**Verilen metin:**
17.bölümü tek bir cümle ile özetlemem gerekirse; sürprizsiz ve klasik temposunda bir Kiraz Mevsimi bölümüydü. Geçtiğimiz bölümün sonunda Ayaz’ın Öykü’ye yardım etmek için iş
ayarlamasının ardından Öykü’nün bunu öğrenmesi ile gerilen sinirler, bölümün
sonuna kadar yatışmadı ve tüm bölüm genel olarak bu konunun çevresinde döndü durdu.
Öykü'nün Derin ile ilk iş günü oldukça ilginçti. Önce
fotoğraftan hiç anlamadığı halde sınava tabi tutuldu. Aklı her şeye rağmen Ayaz’da
olduğu için, verdiği anlamsız cevaplar ile yine saçmalarken aralarda Ayaz'a “öküz”
demeyi de ihmal etmedi. Aslında çalışmaya gitti ama Derin ile neredeyse kanka oldu,
birbirlerinin güle oynaya fotoğraflarını bile çektiler. Üstüne
bir de resimleri tab etmek için girdikleri karanlık oda sahneleri neredeyse
romantik sahnelermiş gibi sunuldu. Geçen bölümde Öykü ve Derin’in ormanda uzun
uzun bakışmalarından sonra gelen bu sahneyle benim kafam da iyice karışmaya
başladı.
Bir yanda Öykü’nün annesi Meral, ev geçindirme peşinde, almış
önüne defteri ayı nasıl çıkarırız diye kara kara düşünüyor. Diğer tarafta Ayaz’ın
annesi Önem’in ise hesabı çok daha farklı.
Önem Bülent’i tamamen kaybettiğinin farkında, üstelik
oğlu da kendisine cephe almış durumda. Öykü’nün kendisini üst üste geri
çevirmesini hazmedemiyor. Üstelik destek almak için çaldığı kapılardan da
şimdilik kendisini buyur eden olmadı. Gözlerinde öyle bir öfke vardı ki bu hafta Önem'in, iki
kolunu yanlara doğru açsa deli rüzgârlar estirecek diye korkmadım değil. Ama
intikam için çok beklemeyecek bence Önem. Derin tavrını gayet net belli etti ama Şeyma Olcay’ın
kapısını çarpıp çıktıktan sonra soluğu Önem’in evinde alır diyorum ben.

**Yönerge:**
Verilen metinden, içinde "17.bölümü tek bir" sözleri geçen yerle açılıp "çevresinde döndü durdu." sözleriyle kapanan kısmı harfi harfine geri ver.

**Veri bölümü:**

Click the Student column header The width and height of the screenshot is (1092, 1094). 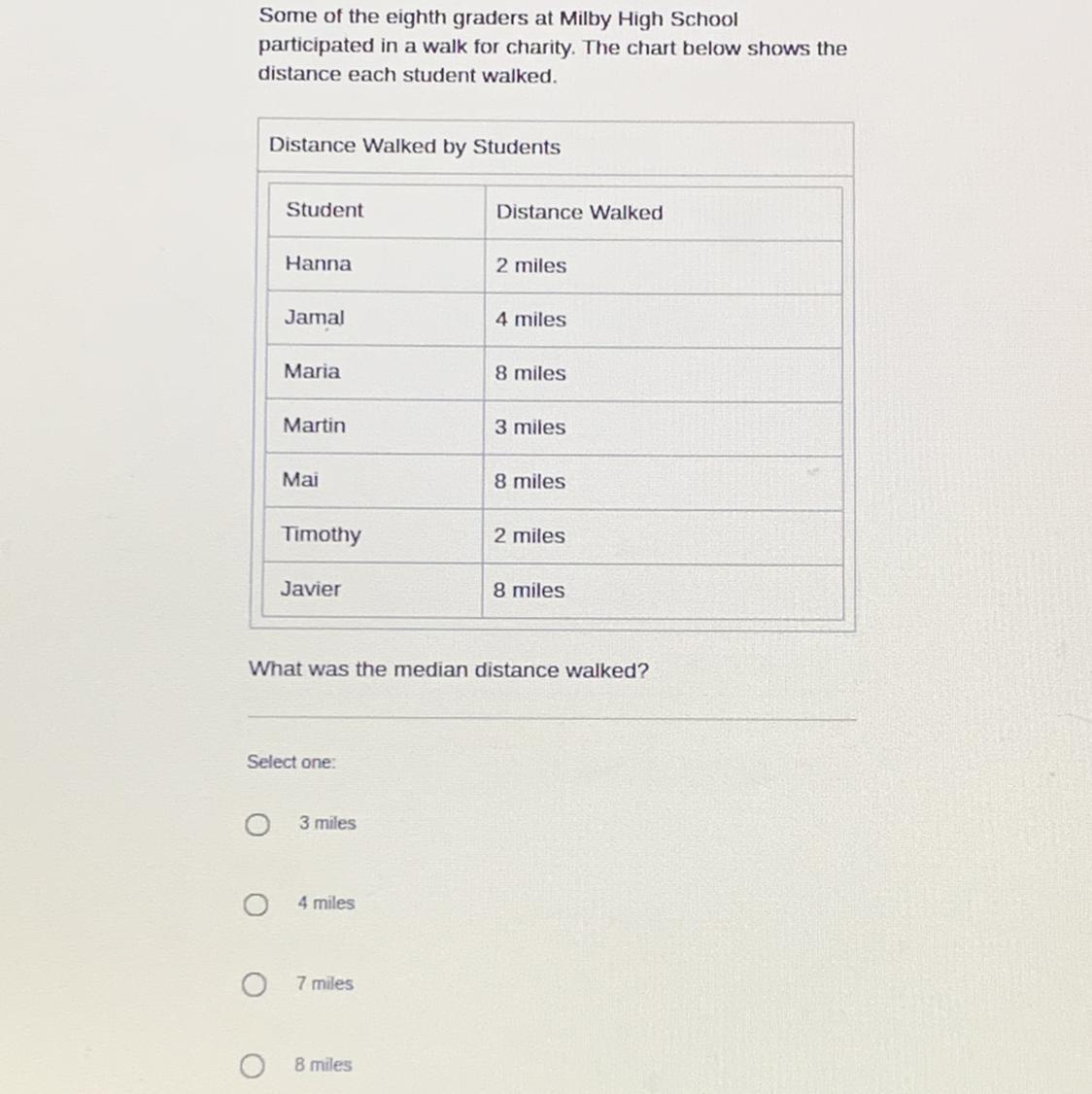click(x=377, y=211)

**Yazılı yanıt:**
17.bölümü tek bir cümle ile özetlemem gerekirse; sürprizsiz ve klasik temposunda bir Kiraz Mevsimi bölümüydü. Geçtiğimiz bölümün sonunda Ayaz’ın Öykü’ye yardım etmek için iş
ayarlamasının ardından Öykü’nün bunu öğrenmesi ile gerilen sinirler, bölümün
sonuna kadar yatışmadı ve tüm bölüm genel olarak bu konunun çevresinde döndü durdu.